Окажись мы в ином месте и в иной ситуации, я бы точно съязвил и спросил у девушки, уверена ли она в поставленном диагнозе. Но ни место, ни ситуация к глупым шуткам не располагали.
— Спасибо, — превозмогая слабость, прошептал я. Слово показалось тяжёлым и непривычным, какими-то даже неправильным. Слово не имело никакого смысла. Я продавал оружие, партизаны сражались за свои идеалы, и моё спасение было для них не вопросом чести и не способом отпущения грехов. Оно было всего лишь очередным актом в нашей постановке. И тем не менее я был благодарен незнакомой девчонке, которая если и не спасла, то хотя бы попыталась спасти мою дырявую шкуру.
— Ты как ребёнок. — Валькирия усмехнулась. — Плачешь, закатываешь истерики и жалуешься.

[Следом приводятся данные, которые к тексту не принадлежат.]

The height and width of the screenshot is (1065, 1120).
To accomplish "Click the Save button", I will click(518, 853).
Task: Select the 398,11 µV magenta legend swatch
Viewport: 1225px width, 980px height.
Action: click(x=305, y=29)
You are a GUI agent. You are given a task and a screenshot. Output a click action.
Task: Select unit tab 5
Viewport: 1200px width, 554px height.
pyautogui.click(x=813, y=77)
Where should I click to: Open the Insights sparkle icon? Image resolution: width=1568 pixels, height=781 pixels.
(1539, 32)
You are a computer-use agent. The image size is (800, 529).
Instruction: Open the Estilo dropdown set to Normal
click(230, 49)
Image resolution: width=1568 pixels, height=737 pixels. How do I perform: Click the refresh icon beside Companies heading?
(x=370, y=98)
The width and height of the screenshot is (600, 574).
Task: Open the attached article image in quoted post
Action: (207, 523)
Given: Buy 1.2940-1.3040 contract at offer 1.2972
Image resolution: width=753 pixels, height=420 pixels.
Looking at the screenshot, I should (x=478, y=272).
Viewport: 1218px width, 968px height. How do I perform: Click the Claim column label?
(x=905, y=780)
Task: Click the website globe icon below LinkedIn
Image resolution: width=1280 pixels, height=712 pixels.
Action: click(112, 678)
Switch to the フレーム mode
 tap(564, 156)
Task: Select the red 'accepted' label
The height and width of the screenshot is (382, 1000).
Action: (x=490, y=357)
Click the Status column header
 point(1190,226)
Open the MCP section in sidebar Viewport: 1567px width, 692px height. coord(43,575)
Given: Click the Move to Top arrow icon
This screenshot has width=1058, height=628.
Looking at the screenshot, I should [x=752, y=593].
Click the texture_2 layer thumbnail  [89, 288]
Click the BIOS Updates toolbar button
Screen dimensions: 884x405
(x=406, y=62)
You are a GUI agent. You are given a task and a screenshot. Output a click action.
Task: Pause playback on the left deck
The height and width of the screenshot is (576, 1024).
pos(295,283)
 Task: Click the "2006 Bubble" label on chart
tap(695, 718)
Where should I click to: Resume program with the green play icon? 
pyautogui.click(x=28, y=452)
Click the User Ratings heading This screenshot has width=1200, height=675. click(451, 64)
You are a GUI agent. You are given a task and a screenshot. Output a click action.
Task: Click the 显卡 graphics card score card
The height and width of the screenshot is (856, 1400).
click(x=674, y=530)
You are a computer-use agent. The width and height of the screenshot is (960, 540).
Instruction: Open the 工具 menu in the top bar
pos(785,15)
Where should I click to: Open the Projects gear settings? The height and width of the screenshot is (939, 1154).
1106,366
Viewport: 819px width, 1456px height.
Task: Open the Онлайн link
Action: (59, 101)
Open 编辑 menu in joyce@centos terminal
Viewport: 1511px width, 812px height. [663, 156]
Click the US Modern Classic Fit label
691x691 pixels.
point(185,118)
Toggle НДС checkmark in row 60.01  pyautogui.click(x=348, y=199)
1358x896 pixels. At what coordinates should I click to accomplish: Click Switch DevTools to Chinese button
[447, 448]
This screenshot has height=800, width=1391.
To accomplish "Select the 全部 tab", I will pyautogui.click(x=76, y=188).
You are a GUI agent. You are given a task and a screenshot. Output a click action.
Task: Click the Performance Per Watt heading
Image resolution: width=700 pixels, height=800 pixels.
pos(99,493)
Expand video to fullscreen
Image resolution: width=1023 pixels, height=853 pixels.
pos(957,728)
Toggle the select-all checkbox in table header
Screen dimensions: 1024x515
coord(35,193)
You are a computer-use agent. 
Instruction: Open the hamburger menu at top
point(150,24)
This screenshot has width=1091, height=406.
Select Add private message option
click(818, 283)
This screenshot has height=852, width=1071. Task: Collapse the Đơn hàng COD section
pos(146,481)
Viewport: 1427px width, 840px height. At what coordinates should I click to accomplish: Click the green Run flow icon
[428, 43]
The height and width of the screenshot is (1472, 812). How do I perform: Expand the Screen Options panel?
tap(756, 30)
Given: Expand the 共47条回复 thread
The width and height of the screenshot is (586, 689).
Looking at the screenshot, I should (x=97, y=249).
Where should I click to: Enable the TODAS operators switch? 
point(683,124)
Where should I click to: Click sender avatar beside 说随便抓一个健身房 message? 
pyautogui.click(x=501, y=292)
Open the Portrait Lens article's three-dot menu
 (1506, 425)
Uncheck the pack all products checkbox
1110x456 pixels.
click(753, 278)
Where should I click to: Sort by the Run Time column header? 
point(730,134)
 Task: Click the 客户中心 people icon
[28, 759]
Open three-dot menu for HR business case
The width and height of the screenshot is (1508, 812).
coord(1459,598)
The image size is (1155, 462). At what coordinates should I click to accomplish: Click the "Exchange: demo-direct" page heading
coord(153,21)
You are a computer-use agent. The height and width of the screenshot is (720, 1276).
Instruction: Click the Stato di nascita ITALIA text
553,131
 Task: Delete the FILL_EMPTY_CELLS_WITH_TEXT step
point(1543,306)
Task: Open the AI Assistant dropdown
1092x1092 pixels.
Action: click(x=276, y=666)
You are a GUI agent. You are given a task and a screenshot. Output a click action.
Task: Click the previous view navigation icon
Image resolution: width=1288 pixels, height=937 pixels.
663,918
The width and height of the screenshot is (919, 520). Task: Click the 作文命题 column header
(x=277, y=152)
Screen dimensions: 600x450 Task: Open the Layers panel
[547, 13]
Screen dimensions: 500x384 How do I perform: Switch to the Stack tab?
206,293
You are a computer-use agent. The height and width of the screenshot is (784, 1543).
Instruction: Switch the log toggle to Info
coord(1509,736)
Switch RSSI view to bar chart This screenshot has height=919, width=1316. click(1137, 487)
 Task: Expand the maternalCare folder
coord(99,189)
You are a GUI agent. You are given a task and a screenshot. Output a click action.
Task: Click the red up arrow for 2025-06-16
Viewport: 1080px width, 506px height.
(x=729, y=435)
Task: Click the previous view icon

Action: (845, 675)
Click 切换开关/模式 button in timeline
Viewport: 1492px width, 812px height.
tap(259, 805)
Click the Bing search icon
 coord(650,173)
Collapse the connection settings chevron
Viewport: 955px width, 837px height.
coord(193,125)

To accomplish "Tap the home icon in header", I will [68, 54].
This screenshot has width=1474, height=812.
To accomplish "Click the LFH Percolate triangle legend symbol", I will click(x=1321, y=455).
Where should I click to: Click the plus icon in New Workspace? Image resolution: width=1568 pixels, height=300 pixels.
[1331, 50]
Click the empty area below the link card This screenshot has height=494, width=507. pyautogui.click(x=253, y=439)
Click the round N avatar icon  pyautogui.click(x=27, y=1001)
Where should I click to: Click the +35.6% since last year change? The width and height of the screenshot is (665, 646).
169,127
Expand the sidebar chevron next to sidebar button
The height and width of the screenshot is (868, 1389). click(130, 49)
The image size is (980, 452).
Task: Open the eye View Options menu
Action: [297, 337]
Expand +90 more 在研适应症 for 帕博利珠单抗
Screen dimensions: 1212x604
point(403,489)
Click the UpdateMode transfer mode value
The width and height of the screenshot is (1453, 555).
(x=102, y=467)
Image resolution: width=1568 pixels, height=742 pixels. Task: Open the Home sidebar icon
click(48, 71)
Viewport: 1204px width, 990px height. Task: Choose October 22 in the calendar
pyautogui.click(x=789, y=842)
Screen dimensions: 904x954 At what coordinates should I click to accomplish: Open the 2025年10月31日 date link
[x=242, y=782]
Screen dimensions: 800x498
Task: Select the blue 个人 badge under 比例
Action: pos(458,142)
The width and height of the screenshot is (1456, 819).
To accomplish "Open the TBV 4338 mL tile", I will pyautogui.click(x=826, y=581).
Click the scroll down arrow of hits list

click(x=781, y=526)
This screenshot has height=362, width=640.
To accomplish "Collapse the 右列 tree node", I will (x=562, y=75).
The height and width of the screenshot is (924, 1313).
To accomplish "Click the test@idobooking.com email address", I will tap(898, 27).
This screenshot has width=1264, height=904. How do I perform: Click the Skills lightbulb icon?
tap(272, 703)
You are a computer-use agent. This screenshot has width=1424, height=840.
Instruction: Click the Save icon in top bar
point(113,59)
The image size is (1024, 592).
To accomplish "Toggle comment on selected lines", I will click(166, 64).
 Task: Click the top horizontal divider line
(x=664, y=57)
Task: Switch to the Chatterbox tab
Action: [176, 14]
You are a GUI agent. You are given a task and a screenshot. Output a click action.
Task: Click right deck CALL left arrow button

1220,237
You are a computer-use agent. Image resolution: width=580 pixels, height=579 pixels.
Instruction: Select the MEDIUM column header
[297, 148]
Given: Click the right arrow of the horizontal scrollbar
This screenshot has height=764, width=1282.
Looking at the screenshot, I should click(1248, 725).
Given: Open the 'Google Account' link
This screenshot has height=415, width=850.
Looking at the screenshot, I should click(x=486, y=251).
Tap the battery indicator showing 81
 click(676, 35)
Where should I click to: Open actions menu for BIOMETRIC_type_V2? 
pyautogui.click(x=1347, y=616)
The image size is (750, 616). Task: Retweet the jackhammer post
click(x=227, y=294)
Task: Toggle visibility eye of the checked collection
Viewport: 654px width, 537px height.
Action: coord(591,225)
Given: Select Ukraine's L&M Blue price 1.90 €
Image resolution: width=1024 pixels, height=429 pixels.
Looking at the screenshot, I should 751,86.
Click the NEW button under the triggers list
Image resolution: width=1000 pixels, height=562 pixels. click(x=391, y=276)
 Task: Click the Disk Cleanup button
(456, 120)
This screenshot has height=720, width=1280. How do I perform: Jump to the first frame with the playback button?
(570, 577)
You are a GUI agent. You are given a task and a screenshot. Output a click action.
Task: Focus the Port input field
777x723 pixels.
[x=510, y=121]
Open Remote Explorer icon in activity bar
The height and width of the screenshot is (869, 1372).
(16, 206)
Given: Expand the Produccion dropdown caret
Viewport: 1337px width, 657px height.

Наверное, стоило ей возразить, просто для того, чтобы поднять своё изрядно побитое самолюбие из той ямы, в которую она его швырнула. Меня называли разными словами и не все из них прилично было произносить вслух, однако ж так меня мало кто унижал. Фактически Валькирия назвала меня соплячкой, впадающей по любому поводу в истерику. Гормонально зависимой, несбалансированной истеричкой в юбке. Как будто я, в самом деле, не имел права на слёзы и на крики. В конце концов, меня же подстрелили, и рана, даже окажись я конченым оптимистом, не показалась бы мне пустяковой. И эта ужасная дырка в боку многое компенсировала и на многое давала мне право. Она была чем—то типа билета на спецместа и само собой подразумевалось, что никто не станет меня унижать. Ранение в бою — круто. Ранения в бою получают настоящие мужики, и всё в том же духе. Оставалось лишь сожалеть о том, что у меня не нашлось сил на то, чтобы привести все свои убойные доводы Валькирии вслух. Да, рана в боку, это не только преимущества, но и недостатки — в первую очередь сокращение словарного запаса до необходимого минимума.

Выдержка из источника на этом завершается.